Overview¶
ScrapinghubClient
is a Python client for
communicating with the Scrapinghub API.
First, you instantiate a new client with your Scrapinghub API key:
>>> from scrapinghub import ScrapinghubClient
>>> apikey = '84c87545607a4bc0****************'
>>> client = ScrapinghubClient(apikey)
>>> client
<scrapinghub.client.ScrapinghubClient at 0x1047af2e8>
Working with projects¶
This client instance has a projects
attribute for accessing your projects on Scrapinghub’s platform.
With it, you can list the project IDs available in your account:
>>> client.projects.list()
[123, 456]
Note
.list()
does not return Project
instances, but their numeric IDs.
Or you can get a summary of all your projects (how many jobs are finished, running or pending to be run):
>>> client.projects.summary()
[{'finished': 674,
'has_capacity': True,
'pending': 0,
'project': 123,
'running': 1},
{'finished': 33079,
'has_capacity': True,
'pending': 0,
'project': 456,
'running': 2}]
To work with a particular project, reference it using its numeric ID:
>>> project = client.get_project(123)
>>> project
<scrapinghub.client.Project at 0x106cdd6a0>
>>> project.key
'123'
Note
get_project()
returns a Project
instance.
Tip
The above is a shortcut for client.projects.get(123)
.
Working with spiders¶
A Scrapinghub project (usually) consists of a group of web crawlers called “spiders”.

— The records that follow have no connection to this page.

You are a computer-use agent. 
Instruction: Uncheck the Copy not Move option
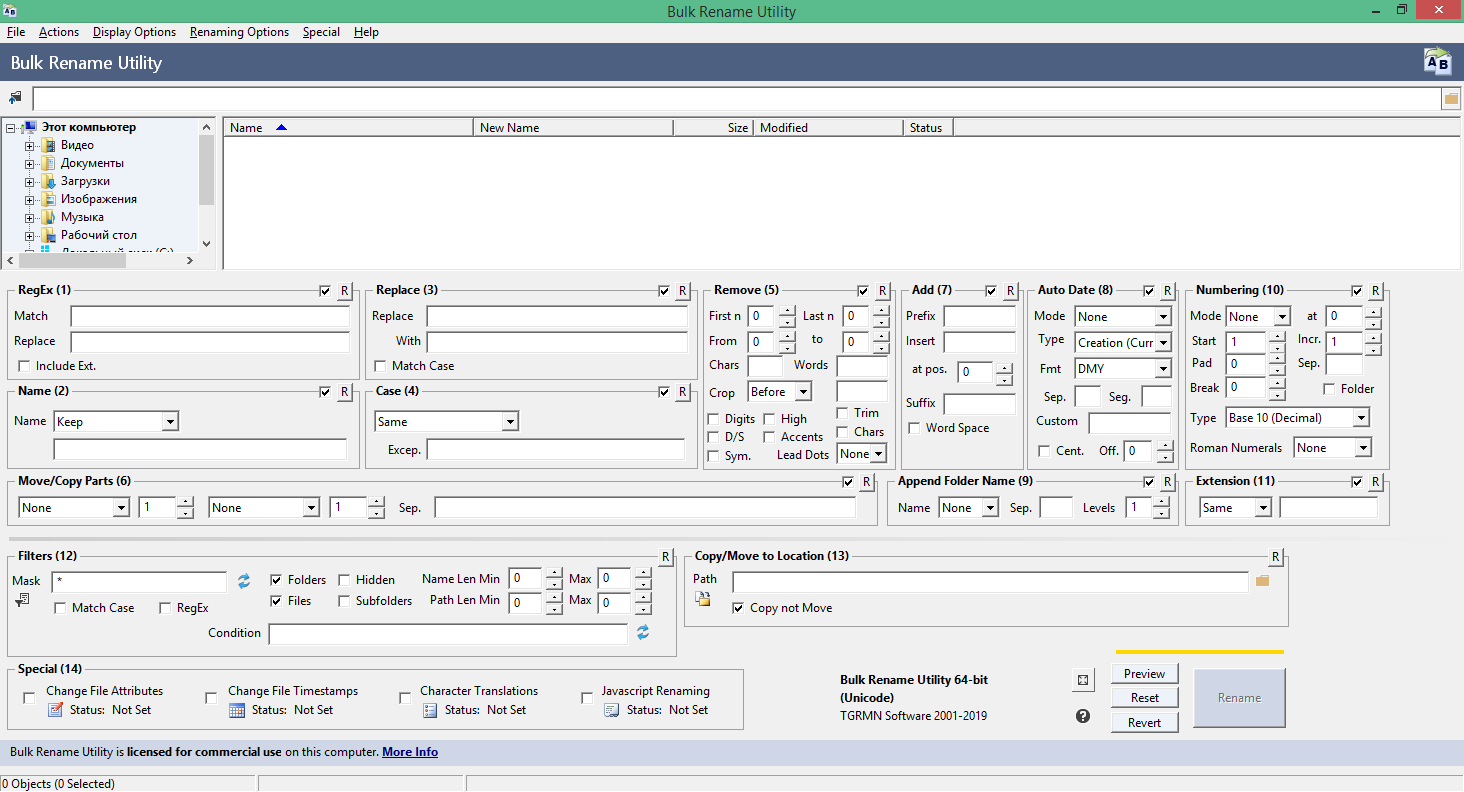(x=738, y=608)
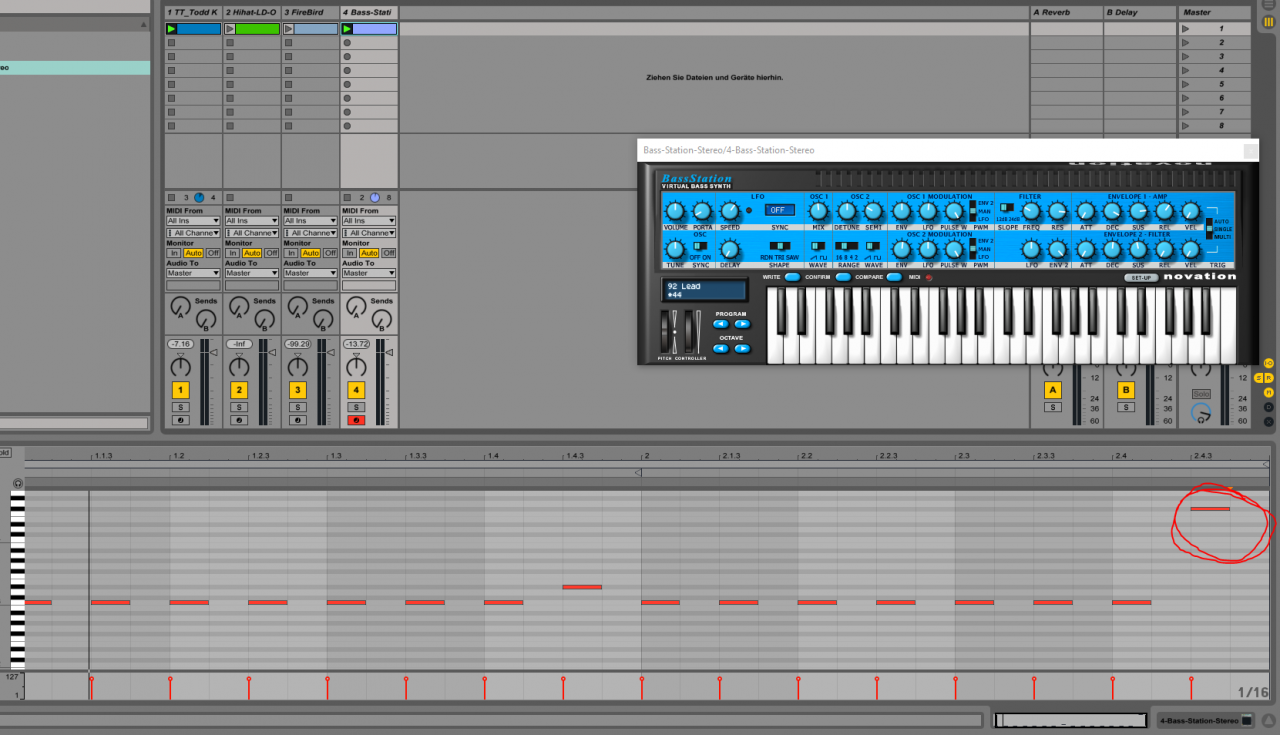Set track 3 FireBird monitor to In
The height and width of the screenshot is (735, 1280).
pyautogui.click(x=291, y=253)
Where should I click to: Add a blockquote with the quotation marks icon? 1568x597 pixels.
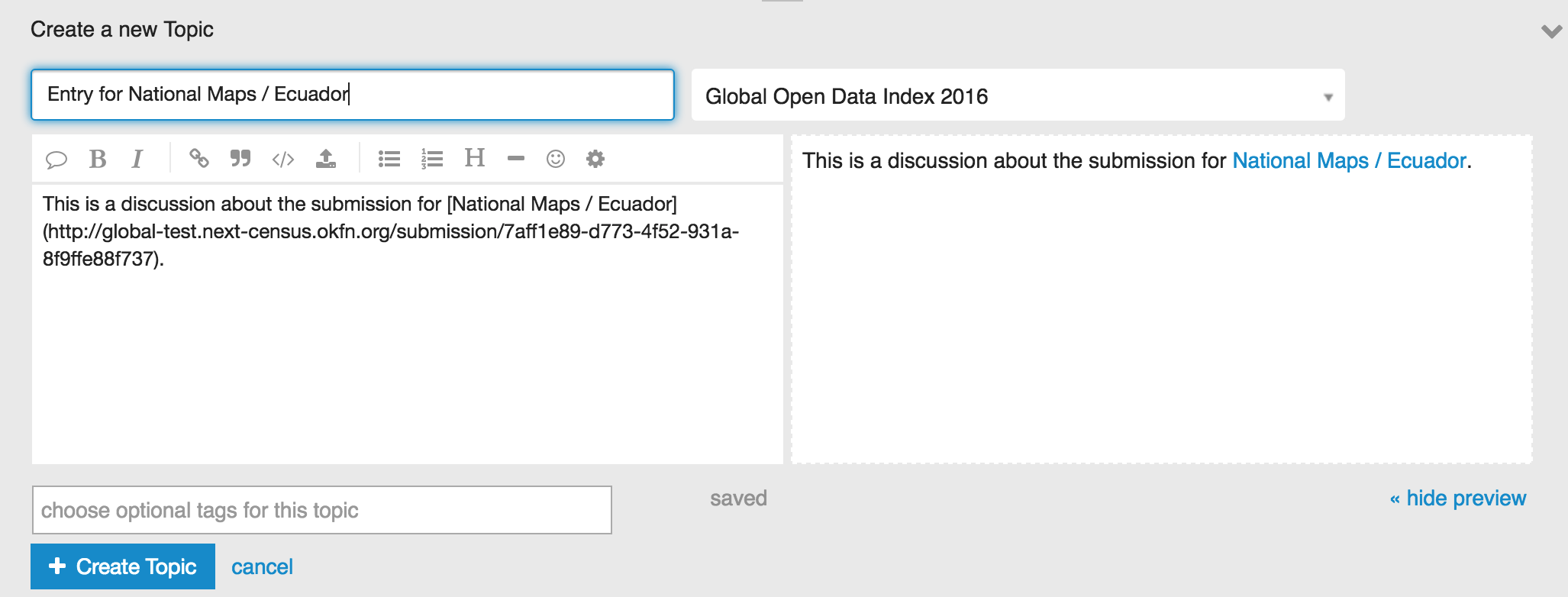240,159
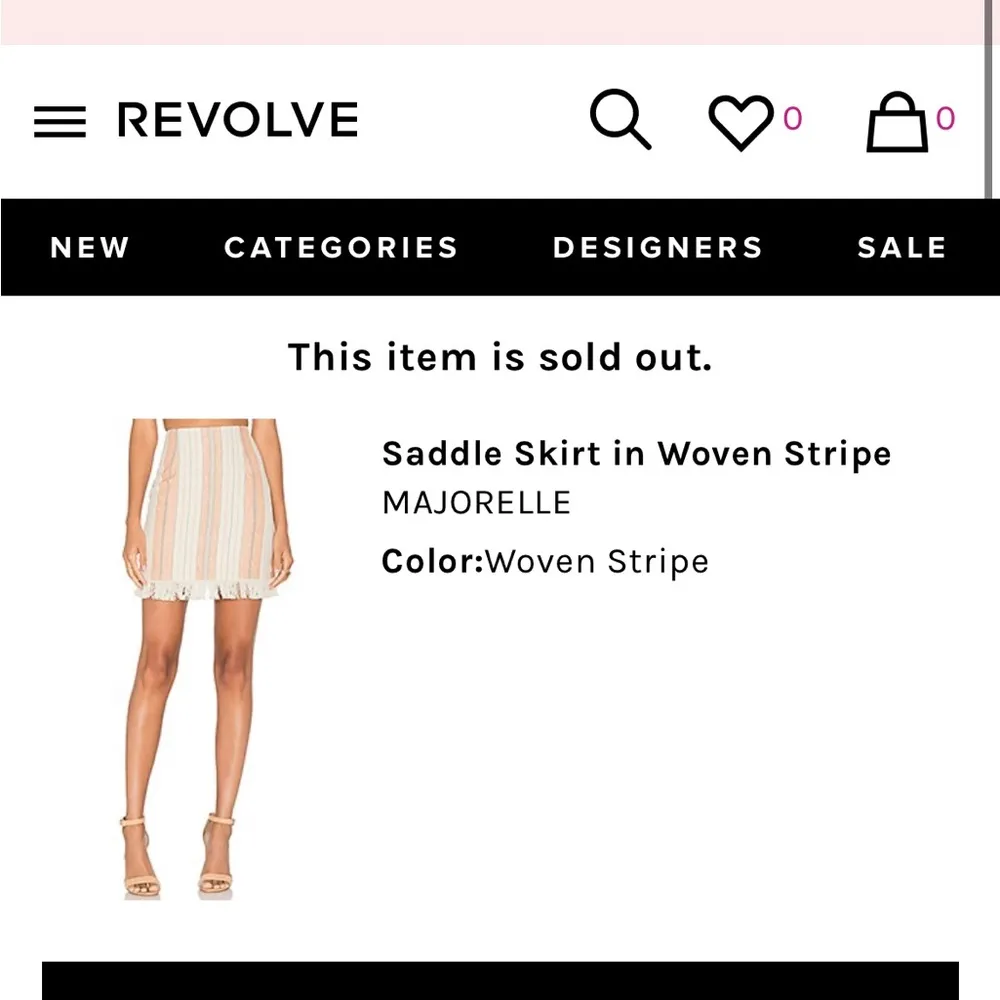Click the search magnifying glass icon

622,120
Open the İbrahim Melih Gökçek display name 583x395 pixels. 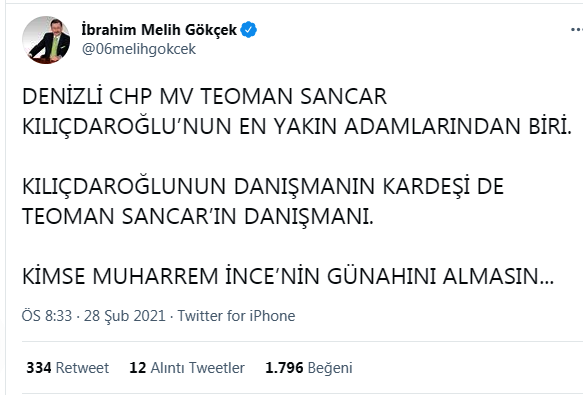coord(159,30)
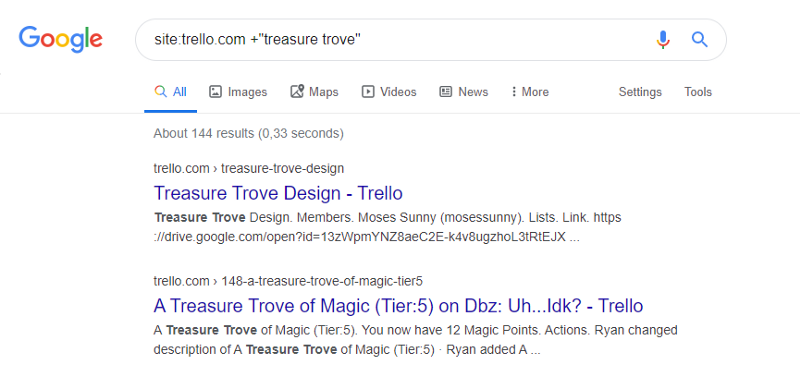Open the search Tools options
Screen dimensions: 800x388
[x=698, y=92]
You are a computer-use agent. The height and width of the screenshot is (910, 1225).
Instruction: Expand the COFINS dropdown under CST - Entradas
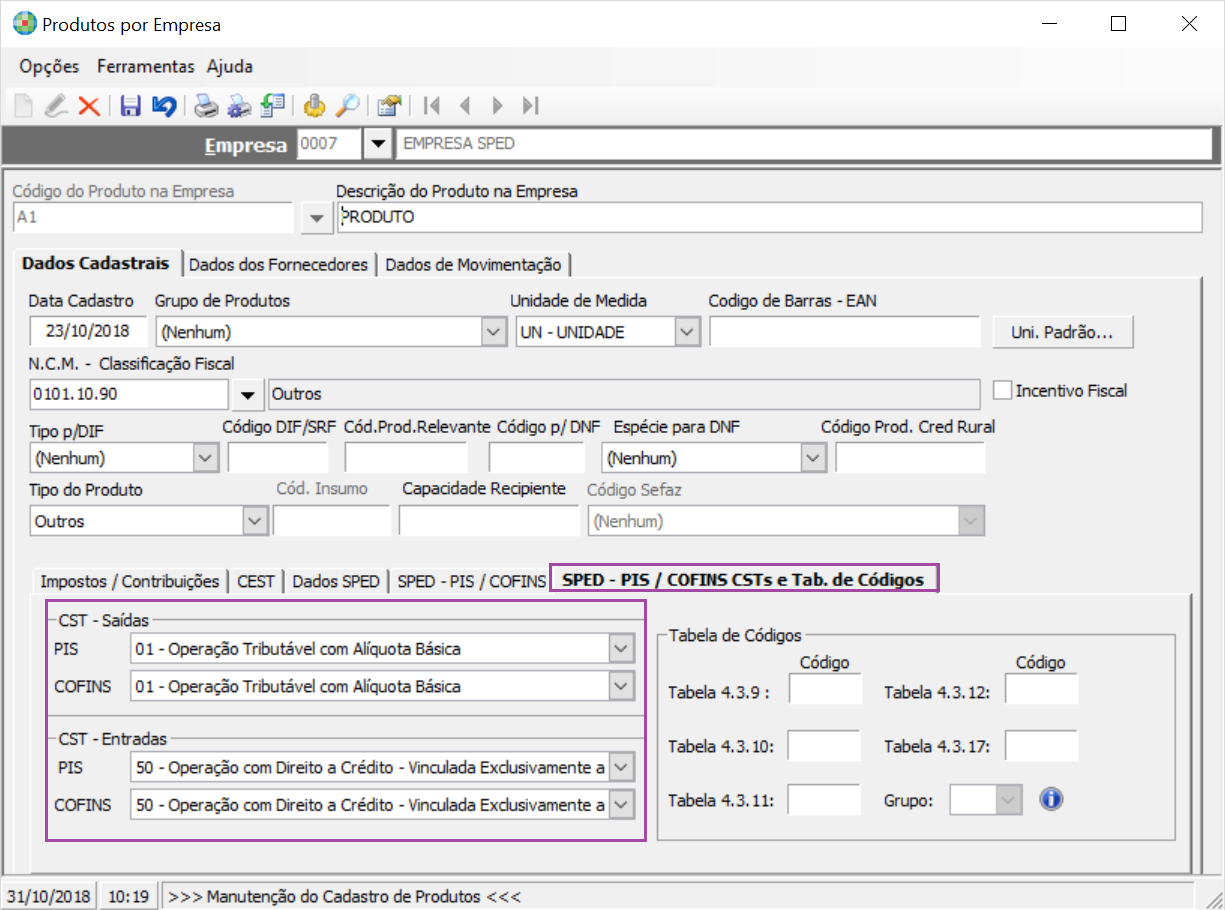pyautogui.click(x=621, y=804)
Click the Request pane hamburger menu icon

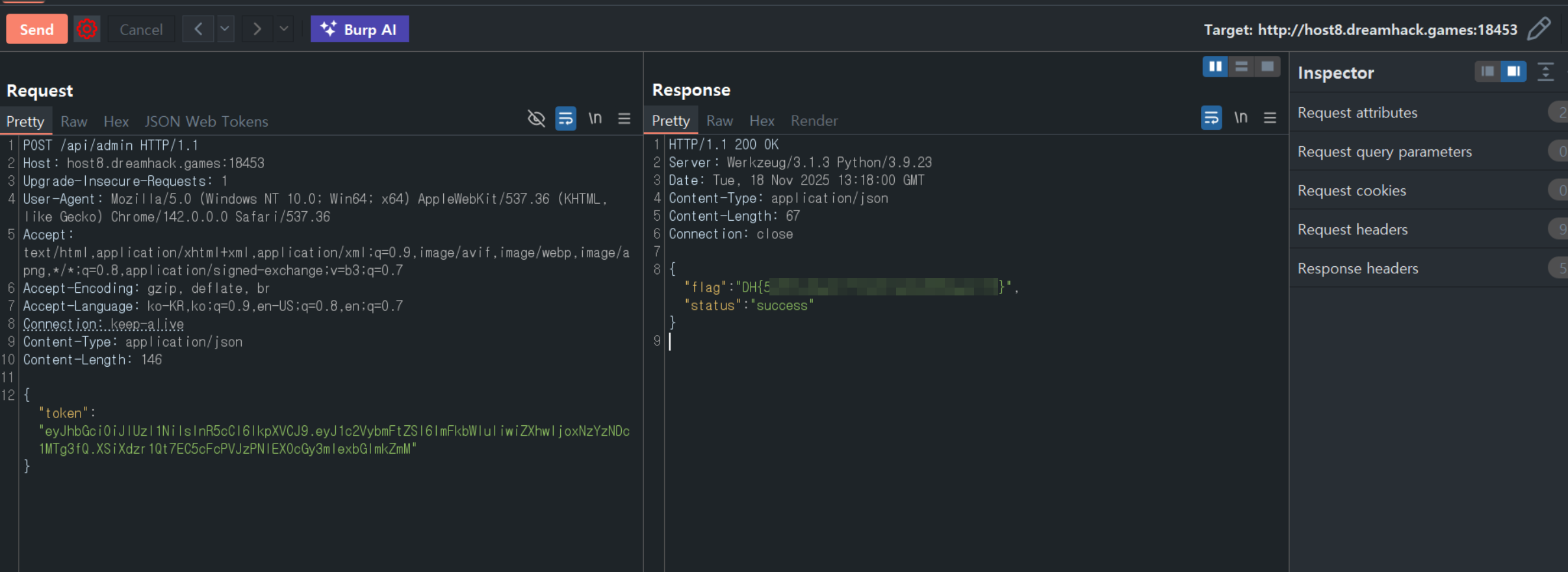pyautogui.click(x=624, y=118)
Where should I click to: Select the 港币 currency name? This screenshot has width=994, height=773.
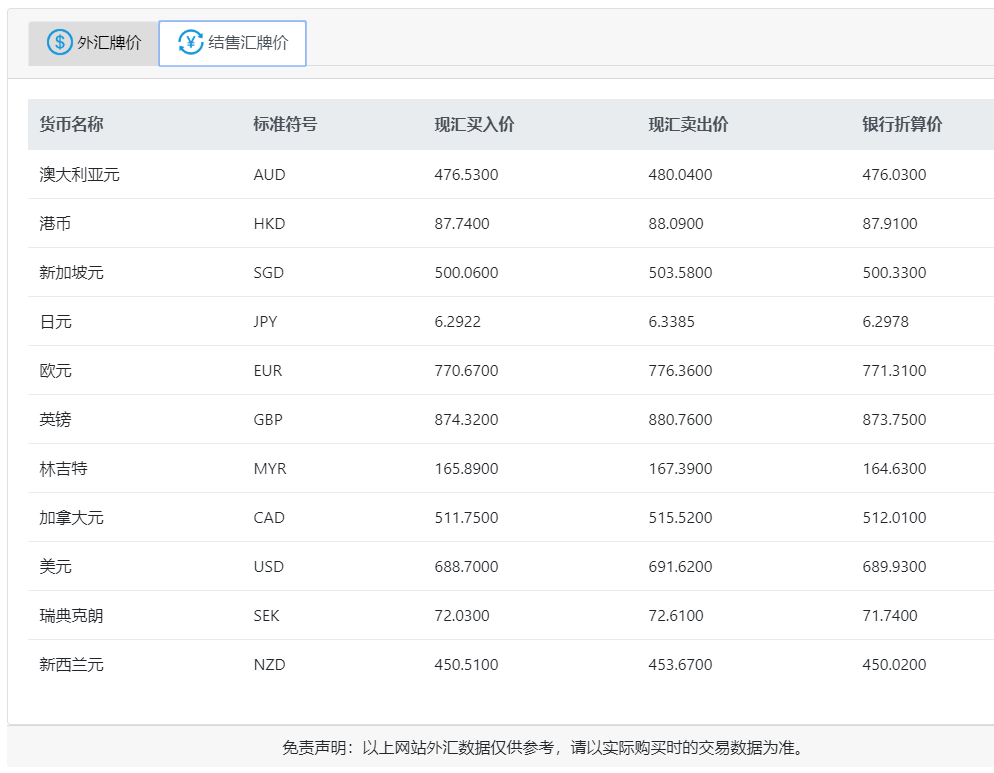click(55, 224)
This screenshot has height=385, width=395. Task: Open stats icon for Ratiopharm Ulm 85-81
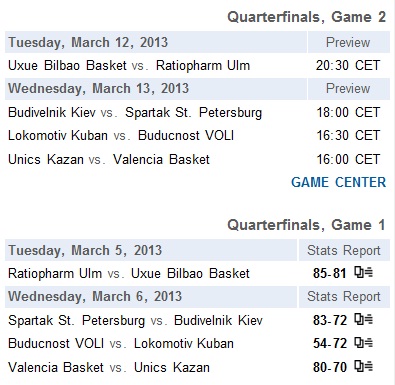[363, 273]
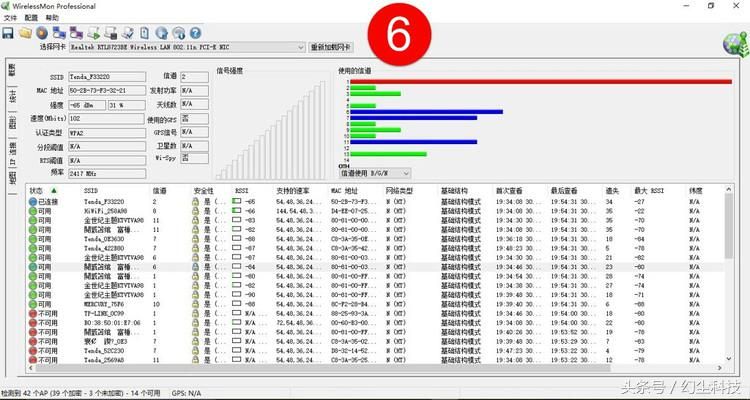Expand the channel use B/G/N dropdown
Viewport: 750px width, 400px height.
click(x=375, y=173)
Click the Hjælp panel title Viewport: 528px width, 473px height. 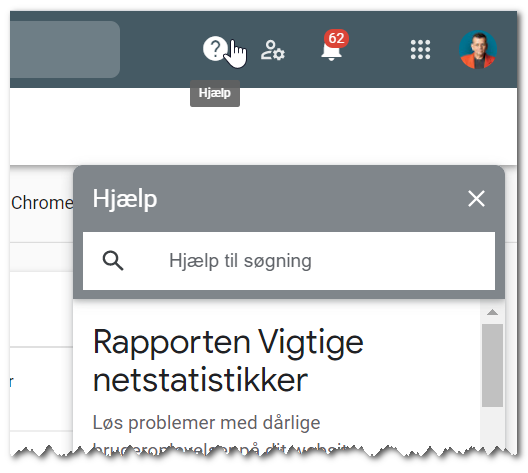click(125, 199)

The different spiders within your project are accessible via the
spiders
attribute of the
Project
instance.
To get the list of spiders in the project, use .spiders.list()
:
>>> project.spiders.list()
[
{'id': 'spider1', 'tags': [], 'type': 'manual', 'version': '123'},
{'id': 'spider2', 'tags': [], 'type': 'manual', 'version': '123'}
]
To select a particular spider to work with, use .spiders.get(<spidername>)
:
>>> spider = project.spiders.get('spider2')
>>> spider
<scrapinghub.client.Spider at 0x106ee3748>
>>> spider.key
'123/2'
>>> spider.name
spider2
With .spiders.get(<spidername>)
, you get a Spider
instance back.
Working with jobs collections¶
Essentially, the purpose of spiders is to be run in Scrapinghub’s platform.
Each spider run is called a “job”.
And a collection of spider jobs is represented by a Jobs
object.
Both project-level jobs (i.e. all jobs from a project) and spider-level jobs
(i.e. all jobs for a specific spider) are available as a jobs
attribute of a
Project
instance
or a Spider
instance respectively.
Running jobs¶
Use the .jobs.run()
method to run a new job for a project or a particular spider,:
>>> job = spider.jobs.run()
You can also use .jobs.run()
at the project level, the difference being that
a spider name is required:
>>> job = project.jobs.run('spider1')
Scheduling jobs supports different options, passed as arguments to .run()
:
- job_args (dict): to provide arguments for the job
- job_settings (dict): to pass additional settings for the job
- units (integer): to specify amount of units to run the job
- priority (integer): to set higher/lower priority for the job
- add_tag (list of strings): to create a job with a set of initial tags
- meta (dict): to pass additional custom metadata
Check the run endpoint for more information.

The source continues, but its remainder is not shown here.